**Task details:** The records that follow are to be repeated exactly, with no pictures carried over.
· · ·
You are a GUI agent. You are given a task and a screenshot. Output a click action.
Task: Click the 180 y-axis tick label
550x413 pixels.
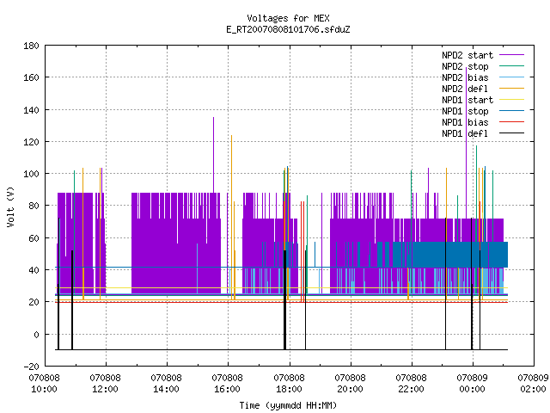tap(31, 46)
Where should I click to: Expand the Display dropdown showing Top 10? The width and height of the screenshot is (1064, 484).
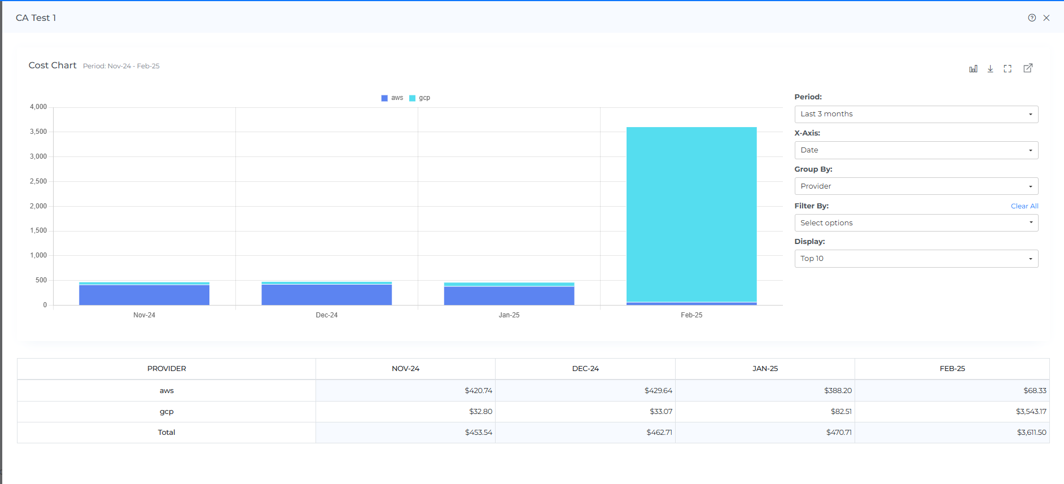pyautogui.click(x=916, y=259)

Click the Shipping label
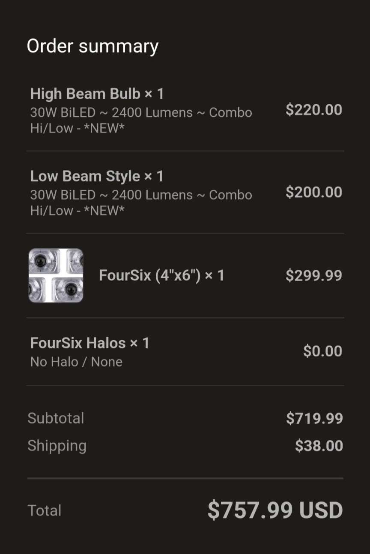tap(57, 446)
· · ·
**Expected output:**
You are a GUI agent. You are given a task and a screenshot. Output a click action.
Task: Click the 180 y-axis tick label
550x413 pixels.
tap(31, 46)
Where should I click to: Expand the Display dropdown showing Top 10? The width and height of the screenshot is (1064, 484).
pyautogui.click(x=916, y=259)

Click the Shipping label
tap(57, 446)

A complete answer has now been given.